Problem requirements: Scan the material below for every line with the string "resolution", and copy those lines.

-- Provided records follows --

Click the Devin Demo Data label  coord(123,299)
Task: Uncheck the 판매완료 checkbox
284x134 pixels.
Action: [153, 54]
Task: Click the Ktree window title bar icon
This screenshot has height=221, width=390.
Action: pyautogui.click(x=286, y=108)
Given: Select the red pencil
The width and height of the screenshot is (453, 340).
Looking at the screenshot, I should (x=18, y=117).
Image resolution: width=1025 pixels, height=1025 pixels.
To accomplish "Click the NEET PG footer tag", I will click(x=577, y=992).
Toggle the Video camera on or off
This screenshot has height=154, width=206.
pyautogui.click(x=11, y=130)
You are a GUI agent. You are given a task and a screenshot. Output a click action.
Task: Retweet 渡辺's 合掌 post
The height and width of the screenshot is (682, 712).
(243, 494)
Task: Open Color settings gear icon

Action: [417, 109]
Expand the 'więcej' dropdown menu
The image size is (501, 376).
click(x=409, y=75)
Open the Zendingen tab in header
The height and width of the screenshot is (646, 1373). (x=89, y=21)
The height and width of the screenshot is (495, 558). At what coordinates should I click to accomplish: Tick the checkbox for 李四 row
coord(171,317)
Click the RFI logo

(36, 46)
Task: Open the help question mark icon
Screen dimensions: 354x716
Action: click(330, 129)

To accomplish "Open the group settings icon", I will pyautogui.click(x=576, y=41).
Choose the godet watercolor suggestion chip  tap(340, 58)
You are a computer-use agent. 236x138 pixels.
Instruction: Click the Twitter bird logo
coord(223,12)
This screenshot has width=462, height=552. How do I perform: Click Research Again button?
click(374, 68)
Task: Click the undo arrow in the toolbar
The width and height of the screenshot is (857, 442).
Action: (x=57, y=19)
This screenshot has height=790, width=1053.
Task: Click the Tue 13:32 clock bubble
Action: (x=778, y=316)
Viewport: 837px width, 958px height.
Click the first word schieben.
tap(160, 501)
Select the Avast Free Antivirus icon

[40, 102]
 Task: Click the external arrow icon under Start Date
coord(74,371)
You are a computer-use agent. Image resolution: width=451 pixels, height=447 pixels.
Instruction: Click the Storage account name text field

-- Provided records concluded --

Result:
Image resolution: width=1025 pixels, height=1025 pixels.
You are a computer-use agent. Image resolution: width=451 pixels, height=447 pixels.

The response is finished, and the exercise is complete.